Overblown Fears

Perez Hilton, New York City 2009
There’s been a lot of fear about blogs this past decade. Even the word “blog” is scary, like some gelatinous swamp thing oozing over our precious discourse, upending the neat order of things and leaving behind a trail of slime. These monsters were multiplying by the thousands, threatening to consume national media, bring Congress to its knees and subvert the interests of decent, regular people. As it turns out, “bloggers” were just regular people themselves, albeit with the time and energy to put their thoughts into writing on topics that inspired, enraged, and amused them. The difference was, those regular people had computers and the Internet, so suddenly the barriers to entry disappeared. Which means that the folks who used to shout at the TV now shout into your RSS feed.

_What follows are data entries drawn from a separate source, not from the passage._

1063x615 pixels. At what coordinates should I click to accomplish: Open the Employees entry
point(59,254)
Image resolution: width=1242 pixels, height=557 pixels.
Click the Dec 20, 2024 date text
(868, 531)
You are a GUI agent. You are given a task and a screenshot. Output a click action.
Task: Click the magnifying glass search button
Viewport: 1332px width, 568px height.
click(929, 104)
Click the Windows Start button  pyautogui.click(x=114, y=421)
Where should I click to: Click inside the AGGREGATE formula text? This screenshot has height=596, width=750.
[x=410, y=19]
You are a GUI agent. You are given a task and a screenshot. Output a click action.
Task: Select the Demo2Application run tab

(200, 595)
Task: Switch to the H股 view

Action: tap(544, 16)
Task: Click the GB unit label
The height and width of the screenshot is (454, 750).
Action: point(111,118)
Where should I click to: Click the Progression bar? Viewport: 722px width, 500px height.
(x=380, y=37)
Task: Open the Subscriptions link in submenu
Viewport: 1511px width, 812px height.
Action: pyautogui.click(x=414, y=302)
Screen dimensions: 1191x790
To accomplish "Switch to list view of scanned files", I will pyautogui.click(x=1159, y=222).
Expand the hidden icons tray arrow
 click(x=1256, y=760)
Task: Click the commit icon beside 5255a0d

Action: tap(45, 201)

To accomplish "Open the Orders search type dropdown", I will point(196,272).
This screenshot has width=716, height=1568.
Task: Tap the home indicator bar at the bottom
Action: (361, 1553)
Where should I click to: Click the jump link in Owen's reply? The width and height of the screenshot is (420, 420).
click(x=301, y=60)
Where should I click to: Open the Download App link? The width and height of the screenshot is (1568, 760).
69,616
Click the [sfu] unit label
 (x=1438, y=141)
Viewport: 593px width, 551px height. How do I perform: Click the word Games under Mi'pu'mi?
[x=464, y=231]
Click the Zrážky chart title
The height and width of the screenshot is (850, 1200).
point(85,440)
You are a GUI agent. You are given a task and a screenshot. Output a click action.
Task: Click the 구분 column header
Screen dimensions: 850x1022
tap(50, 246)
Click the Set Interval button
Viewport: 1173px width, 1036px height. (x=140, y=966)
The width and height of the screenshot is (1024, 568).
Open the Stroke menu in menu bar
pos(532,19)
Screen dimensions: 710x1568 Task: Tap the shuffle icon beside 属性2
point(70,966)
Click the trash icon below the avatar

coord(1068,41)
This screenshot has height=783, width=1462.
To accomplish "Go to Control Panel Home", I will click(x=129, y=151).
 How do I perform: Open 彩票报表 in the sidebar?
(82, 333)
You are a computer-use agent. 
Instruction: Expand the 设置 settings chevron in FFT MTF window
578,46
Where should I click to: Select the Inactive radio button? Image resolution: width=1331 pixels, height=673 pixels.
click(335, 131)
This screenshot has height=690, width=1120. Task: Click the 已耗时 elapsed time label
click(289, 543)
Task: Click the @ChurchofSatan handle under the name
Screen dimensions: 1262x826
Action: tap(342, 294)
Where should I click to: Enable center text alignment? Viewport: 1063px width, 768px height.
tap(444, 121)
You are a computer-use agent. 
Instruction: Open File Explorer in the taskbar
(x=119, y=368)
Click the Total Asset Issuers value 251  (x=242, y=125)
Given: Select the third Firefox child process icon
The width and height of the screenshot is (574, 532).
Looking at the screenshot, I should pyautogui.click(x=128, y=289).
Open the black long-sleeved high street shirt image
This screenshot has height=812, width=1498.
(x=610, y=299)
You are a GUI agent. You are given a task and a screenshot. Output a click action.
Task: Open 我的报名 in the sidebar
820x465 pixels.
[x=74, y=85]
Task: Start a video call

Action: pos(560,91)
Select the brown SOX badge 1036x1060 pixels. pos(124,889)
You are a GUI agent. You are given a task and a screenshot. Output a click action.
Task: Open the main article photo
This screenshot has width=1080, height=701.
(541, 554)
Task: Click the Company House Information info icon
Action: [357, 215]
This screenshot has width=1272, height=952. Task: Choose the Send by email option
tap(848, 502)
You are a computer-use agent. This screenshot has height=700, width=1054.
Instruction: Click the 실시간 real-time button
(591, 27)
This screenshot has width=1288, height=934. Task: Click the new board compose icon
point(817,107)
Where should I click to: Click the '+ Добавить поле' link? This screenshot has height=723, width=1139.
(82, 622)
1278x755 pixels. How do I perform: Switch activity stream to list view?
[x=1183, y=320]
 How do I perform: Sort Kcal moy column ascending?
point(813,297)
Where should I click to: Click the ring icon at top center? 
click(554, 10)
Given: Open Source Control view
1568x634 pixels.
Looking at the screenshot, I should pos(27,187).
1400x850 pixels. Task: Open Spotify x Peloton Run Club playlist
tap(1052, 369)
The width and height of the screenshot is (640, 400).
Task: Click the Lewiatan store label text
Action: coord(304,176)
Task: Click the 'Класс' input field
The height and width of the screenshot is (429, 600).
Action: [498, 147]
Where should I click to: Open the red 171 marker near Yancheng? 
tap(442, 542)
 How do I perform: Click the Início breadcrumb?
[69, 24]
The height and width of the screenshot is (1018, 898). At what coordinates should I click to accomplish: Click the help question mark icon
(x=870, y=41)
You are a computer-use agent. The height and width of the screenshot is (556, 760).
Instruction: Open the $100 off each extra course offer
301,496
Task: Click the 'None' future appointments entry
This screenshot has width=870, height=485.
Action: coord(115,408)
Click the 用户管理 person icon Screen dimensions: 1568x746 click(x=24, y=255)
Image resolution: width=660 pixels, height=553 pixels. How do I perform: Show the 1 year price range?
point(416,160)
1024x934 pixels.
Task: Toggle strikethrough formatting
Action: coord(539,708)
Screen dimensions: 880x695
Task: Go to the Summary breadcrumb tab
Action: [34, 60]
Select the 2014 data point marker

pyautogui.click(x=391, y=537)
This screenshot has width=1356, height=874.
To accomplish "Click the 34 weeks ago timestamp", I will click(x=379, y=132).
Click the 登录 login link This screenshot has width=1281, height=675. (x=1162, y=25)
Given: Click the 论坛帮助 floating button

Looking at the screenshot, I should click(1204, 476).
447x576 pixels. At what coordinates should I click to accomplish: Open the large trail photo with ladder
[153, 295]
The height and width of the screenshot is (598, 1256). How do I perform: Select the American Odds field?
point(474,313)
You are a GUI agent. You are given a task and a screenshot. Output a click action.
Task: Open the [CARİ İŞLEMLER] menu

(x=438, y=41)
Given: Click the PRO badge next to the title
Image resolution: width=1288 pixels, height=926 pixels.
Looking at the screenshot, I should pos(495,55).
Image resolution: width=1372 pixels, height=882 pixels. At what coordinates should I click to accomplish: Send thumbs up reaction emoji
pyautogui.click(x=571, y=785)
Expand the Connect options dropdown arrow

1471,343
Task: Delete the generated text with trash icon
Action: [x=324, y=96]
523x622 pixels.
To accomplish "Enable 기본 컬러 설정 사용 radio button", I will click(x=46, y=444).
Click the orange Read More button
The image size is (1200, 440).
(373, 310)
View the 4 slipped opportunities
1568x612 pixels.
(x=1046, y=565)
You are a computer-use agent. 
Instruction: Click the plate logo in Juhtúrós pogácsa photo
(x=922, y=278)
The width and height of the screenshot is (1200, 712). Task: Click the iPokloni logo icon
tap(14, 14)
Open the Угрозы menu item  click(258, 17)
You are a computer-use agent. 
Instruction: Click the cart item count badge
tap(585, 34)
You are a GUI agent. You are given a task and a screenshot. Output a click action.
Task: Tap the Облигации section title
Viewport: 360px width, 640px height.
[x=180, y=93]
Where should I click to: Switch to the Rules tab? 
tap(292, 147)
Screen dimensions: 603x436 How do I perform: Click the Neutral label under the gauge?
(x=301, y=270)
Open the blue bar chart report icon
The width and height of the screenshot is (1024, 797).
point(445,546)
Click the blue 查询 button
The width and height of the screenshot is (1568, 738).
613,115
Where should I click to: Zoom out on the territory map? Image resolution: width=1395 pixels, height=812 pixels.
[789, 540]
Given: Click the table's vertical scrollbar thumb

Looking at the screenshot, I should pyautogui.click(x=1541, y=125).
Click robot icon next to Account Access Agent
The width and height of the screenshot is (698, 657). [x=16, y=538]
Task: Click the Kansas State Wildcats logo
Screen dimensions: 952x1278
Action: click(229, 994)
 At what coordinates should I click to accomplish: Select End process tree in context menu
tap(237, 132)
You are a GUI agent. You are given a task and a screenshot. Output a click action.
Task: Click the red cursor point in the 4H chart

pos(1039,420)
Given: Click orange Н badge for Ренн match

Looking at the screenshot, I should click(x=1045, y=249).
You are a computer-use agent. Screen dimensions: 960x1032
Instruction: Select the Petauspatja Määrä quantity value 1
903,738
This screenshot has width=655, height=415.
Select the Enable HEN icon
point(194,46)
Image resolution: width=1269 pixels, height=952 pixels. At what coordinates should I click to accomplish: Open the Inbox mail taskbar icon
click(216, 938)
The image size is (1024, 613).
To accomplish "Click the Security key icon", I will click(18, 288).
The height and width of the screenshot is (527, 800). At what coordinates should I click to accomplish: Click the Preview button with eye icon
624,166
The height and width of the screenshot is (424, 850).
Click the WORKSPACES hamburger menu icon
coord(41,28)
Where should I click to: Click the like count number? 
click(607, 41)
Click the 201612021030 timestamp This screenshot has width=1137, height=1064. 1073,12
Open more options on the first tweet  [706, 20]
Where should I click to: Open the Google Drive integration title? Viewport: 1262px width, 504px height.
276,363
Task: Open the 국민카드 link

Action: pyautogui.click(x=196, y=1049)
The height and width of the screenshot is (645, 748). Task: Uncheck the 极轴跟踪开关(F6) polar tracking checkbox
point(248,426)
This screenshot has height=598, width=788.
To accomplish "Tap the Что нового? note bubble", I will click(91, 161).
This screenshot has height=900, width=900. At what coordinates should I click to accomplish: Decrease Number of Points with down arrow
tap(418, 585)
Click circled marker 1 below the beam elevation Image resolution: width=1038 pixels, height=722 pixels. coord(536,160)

Some of them are even good at it. That’s the dirty little secret of punditry: anyone can do it. All it takes is a brain and a half-decent argument. (Ethics, fact-checking, accuracy -- that’s for journalists! Who, by the way, were blogging too.) Blogging was happening collectively -- hyperlinking individuals in a chain that blew up stories and pulled down titans (see: Dan Rather, Trent Lott). And it was all happening at warp speed. Did it make us leaner, faster, hungrier? Yes. Sloppier, snarkier? There was some of that too. But over all, the rise of blogging combined info-sharing and individual expression with a dash of humor that, on balance, has made us....better.